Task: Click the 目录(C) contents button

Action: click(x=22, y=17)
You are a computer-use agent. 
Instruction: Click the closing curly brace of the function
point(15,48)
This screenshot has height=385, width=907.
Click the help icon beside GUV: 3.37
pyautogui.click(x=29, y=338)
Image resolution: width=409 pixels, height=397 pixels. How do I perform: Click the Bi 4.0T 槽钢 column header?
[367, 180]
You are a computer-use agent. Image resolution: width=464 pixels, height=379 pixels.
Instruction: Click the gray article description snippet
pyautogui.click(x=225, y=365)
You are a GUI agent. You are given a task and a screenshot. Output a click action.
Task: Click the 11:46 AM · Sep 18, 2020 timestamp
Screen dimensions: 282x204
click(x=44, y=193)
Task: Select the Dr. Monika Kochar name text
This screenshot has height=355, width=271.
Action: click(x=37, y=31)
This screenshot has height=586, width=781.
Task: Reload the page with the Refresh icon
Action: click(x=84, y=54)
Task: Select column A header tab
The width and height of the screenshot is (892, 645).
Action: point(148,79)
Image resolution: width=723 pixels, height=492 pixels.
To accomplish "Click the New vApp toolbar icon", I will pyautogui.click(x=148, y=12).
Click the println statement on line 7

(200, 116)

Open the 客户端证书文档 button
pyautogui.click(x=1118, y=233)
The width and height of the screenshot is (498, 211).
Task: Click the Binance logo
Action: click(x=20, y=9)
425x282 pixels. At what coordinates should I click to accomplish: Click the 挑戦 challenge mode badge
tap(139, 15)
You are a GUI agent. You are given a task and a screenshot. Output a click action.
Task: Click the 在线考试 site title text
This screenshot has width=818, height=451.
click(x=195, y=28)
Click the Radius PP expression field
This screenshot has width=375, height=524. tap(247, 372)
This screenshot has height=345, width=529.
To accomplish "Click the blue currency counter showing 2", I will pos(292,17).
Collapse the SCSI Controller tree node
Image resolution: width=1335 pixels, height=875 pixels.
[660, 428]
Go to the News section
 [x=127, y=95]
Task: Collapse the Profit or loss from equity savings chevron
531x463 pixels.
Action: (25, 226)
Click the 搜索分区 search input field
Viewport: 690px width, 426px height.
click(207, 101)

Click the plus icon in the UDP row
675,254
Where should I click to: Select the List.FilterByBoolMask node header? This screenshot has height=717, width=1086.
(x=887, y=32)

--------------------

■ **TASK INSTRUCTIONS**
Scan the records for the word "text", and copy each line where it is found.

■ **TASK ANSWER**
Task: Select the Dr. Monika Kochar name text
Task: Click the 在线考试 site title text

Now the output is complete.